Search the entries for lines that contain the word "will", and report each one found.

----------

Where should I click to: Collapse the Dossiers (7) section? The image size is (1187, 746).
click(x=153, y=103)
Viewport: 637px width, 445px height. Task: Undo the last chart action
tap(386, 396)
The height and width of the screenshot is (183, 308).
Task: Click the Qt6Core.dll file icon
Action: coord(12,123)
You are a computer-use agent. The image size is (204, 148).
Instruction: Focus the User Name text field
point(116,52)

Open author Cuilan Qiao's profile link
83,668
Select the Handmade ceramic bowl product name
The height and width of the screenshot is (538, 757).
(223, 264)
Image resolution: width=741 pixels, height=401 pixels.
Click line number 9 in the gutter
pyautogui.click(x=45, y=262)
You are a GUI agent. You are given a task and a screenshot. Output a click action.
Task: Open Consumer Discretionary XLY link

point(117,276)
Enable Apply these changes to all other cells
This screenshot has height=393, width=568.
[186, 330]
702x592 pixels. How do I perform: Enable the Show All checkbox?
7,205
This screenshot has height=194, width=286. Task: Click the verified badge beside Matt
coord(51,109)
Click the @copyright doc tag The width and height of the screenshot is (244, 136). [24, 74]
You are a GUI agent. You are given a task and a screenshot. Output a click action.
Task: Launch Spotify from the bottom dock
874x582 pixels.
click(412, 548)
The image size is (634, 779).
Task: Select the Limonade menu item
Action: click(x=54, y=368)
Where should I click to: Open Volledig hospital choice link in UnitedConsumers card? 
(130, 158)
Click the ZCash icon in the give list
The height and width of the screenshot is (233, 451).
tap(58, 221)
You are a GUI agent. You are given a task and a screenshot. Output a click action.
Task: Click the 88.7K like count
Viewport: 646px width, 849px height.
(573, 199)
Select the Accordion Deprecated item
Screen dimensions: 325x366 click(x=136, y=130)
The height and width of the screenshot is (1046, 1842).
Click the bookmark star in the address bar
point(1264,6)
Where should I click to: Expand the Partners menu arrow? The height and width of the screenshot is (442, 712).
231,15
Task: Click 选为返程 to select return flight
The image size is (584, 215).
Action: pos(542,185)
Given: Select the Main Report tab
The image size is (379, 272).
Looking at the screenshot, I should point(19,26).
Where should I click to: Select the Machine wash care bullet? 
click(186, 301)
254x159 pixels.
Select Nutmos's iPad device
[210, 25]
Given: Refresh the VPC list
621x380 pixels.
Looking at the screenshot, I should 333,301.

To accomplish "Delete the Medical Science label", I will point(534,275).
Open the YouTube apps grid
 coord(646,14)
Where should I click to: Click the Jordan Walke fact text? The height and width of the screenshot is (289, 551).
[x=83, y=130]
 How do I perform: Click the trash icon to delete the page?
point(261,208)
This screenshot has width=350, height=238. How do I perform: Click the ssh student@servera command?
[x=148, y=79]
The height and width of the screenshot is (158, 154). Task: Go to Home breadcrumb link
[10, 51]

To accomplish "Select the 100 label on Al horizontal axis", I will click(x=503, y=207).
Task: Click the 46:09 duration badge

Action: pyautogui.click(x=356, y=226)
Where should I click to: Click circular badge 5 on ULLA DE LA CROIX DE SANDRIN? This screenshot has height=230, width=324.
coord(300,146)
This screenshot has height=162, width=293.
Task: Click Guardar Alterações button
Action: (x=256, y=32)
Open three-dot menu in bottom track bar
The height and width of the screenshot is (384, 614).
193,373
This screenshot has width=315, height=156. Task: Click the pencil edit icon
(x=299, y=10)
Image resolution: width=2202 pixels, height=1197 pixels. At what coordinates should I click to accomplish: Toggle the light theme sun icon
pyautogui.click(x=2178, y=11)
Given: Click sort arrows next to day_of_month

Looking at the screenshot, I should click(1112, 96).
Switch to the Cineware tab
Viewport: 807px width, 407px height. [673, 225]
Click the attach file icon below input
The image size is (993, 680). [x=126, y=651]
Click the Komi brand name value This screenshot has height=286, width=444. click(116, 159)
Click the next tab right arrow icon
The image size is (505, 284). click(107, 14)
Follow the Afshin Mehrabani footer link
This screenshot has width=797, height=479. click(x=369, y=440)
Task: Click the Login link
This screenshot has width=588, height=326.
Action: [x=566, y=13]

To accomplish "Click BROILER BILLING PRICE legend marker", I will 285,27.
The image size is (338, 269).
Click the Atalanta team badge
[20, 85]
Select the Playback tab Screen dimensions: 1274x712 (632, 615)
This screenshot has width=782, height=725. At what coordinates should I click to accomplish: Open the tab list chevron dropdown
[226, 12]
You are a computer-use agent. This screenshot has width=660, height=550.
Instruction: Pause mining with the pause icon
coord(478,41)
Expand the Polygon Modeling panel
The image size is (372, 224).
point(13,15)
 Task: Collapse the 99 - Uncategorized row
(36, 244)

----------

- [YOUR RESPONSE]
To accomplish "Delete the Medical Science label", I will point(534,275).
To accomplish "Select the 100 label on Al horizontal axis", I will click(x=503, y=207).
To accomplish "Click BROILER BILLING PRICE legend marker", I will 285,27.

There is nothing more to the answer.